### PROBLEM DETAILS
Take each line below that has "back" and copy it.

---------- EXERCISE DATA

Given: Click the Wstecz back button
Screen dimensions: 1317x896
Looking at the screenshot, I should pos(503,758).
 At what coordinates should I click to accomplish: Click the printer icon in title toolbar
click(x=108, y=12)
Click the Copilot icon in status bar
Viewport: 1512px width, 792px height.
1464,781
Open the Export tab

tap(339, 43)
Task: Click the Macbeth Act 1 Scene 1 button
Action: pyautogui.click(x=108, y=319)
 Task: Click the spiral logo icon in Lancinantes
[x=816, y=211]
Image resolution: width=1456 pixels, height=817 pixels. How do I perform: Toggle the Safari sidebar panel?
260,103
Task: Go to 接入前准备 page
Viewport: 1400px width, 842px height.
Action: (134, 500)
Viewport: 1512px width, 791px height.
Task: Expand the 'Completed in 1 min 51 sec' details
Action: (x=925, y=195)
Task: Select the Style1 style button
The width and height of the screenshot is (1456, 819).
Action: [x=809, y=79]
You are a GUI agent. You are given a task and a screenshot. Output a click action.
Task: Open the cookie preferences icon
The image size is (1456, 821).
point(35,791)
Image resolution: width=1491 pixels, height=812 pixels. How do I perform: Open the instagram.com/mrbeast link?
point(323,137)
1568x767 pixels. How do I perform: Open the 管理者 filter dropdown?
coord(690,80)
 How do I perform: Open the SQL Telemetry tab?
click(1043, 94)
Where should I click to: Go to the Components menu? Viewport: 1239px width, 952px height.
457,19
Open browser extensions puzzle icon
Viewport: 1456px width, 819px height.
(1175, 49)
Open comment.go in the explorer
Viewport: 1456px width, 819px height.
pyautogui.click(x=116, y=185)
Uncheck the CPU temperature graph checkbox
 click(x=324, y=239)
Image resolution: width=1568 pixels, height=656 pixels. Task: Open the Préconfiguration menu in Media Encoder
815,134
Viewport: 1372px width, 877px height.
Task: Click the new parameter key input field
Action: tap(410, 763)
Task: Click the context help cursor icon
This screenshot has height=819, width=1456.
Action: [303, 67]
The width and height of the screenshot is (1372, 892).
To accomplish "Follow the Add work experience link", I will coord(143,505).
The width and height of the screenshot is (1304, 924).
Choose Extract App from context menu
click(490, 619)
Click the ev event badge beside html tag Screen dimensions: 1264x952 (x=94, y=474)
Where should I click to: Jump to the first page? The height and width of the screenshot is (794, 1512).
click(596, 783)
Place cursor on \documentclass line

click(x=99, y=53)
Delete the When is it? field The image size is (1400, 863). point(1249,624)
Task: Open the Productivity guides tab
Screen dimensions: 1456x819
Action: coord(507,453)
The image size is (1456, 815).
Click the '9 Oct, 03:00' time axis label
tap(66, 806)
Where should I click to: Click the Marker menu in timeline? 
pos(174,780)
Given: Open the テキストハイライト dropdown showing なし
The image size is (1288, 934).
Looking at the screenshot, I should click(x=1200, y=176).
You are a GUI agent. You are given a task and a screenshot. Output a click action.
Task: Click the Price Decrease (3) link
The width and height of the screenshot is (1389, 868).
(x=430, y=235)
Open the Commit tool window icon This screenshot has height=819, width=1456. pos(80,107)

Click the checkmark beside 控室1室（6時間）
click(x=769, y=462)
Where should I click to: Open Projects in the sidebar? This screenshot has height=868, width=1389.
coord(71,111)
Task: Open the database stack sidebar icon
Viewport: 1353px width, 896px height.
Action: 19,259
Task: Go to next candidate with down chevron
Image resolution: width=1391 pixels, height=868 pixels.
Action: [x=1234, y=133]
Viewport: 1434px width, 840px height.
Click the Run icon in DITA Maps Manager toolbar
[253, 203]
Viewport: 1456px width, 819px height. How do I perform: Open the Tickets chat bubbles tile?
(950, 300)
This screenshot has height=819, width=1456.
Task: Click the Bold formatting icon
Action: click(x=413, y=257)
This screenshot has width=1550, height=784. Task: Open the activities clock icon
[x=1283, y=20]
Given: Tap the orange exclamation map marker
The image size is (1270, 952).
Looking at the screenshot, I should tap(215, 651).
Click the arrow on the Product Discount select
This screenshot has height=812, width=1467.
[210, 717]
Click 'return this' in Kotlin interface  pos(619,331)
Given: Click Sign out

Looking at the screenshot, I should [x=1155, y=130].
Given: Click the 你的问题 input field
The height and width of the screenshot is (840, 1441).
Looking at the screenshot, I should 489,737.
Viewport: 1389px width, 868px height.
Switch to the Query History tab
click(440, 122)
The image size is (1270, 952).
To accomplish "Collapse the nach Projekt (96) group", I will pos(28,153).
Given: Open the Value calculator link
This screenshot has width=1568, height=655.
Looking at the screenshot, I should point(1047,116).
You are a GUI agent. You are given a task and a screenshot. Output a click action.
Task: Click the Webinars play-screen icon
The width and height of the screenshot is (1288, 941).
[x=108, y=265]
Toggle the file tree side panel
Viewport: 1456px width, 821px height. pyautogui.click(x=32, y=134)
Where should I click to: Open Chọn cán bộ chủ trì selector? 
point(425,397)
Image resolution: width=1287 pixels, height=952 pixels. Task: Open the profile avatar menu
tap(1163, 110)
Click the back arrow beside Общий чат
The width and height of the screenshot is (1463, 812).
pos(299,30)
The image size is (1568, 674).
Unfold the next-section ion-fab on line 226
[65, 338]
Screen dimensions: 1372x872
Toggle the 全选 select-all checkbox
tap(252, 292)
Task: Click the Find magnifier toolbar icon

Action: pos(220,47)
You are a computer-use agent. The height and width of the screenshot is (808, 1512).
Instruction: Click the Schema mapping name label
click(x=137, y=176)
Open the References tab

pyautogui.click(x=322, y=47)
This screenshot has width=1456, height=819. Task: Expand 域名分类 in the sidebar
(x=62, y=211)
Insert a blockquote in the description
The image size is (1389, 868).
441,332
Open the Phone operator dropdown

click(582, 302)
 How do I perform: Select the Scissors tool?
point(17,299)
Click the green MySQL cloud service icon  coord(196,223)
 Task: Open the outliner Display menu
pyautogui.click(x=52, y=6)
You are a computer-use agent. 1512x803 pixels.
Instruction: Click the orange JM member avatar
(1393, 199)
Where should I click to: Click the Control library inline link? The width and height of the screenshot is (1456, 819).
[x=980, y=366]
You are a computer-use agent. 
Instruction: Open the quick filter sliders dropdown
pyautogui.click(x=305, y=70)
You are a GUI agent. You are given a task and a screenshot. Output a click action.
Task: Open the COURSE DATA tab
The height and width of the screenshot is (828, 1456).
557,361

--------------------

### REPLY
Given: Click the Wstecz back button
Click the back arrow beside Общий чат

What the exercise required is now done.